To solve this detection problem, the team proposed SATYAM, a novel hyperbolic Audio Language Model (ALM) specifically architected for the task. SATYAM's innovation lies in a dual-stage fusion framework. It first integrates semantic representations from OpenAI's Whisper with prosodic features from Google's TRILLsson model using a Bhattacharya distance metric within a hyperbolic space. This allows it to effectively model hierarchical relationships within the speech signal. It then aligns this fused representation with an input text prompt. This approach enables SATYAM to outperform both existing end-to-end detectors and other ALMs in a zero-shot setting, achieving a 20% higher detection accuracy on the challenging ICF benchmark, as validated in its acceptance to ACL 2026.
- Introduced the Indic-CodecFake (ICF) dataset, the first 10,000+ hour benchmark for CodecFakes across 12 Indic languages.

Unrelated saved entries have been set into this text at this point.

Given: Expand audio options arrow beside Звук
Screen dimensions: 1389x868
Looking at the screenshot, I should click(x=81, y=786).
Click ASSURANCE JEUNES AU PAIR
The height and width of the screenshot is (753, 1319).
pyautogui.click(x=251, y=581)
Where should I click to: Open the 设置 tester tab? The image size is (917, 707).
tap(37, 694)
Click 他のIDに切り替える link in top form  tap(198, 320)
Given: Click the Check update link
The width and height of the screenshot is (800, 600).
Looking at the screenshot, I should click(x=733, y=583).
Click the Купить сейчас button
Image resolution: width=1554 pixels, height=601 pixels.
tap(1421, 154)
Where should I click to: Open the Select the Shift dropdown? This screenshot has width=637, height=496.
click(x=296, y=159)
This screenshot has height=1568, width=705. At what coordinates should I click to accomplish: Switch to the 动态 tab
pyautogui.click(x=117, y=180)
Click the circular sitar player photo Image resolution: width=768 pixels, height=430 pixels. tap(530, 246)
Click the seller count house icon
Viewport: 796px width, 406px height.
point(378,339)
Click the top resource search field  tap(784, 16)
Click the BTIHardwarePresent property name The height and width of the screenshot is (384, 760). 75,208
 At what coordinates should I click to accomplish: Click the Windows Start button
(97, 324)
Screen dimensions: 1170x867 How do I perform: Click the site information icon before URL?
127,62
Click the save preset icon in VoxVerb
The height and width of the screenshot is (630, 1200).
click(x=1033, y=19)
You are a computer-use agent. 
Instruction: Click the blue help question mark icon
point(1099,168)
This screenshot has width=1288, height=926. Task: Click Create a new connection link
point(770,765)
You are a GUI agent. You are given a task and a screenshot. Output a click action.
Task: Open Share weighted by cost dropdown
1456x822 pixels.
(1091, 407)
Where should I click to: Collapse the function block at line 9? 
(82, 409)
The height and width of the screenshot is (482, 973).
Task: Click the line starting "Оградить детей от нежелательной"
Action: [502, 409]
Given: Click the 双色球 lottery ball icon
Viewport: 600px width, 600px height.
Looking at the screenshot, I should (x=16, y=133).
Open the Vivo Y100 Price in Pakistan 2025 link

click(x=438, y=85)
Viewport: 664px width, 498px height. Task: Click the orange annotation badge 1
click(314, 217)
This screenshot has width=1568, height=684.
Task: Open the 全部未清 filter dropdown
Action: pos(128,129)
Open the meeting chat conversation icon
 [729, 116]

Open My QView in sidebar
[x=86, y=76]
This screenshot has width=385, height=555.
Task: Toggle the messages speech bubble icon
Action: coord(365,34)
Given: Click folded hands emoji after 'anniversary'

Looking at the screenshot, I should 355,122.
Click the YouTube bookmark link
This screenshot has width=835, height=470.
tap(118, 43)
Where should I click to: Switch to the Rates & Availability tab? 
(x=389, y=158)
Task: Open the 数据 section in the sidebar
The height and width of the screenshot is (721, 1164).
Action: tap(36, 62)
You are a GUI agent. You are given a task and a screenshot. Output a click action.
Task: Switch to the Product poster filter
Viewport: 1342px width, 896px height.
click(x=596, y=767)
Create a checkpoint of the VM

- Found a >30% performance drop for SOTA English-trained detectors, highlighting a major security gap for billions of speakers.
- Proposed SATYAM, a hyperbolic ALM fusing Whisper & TRILLsson, beating baselines by 20% on the ICF benchmark.
Why It Matters
Secures voice authentication and media integrity for over 1.5 billion speakers in a region vulnerable to AI-powered disinformation.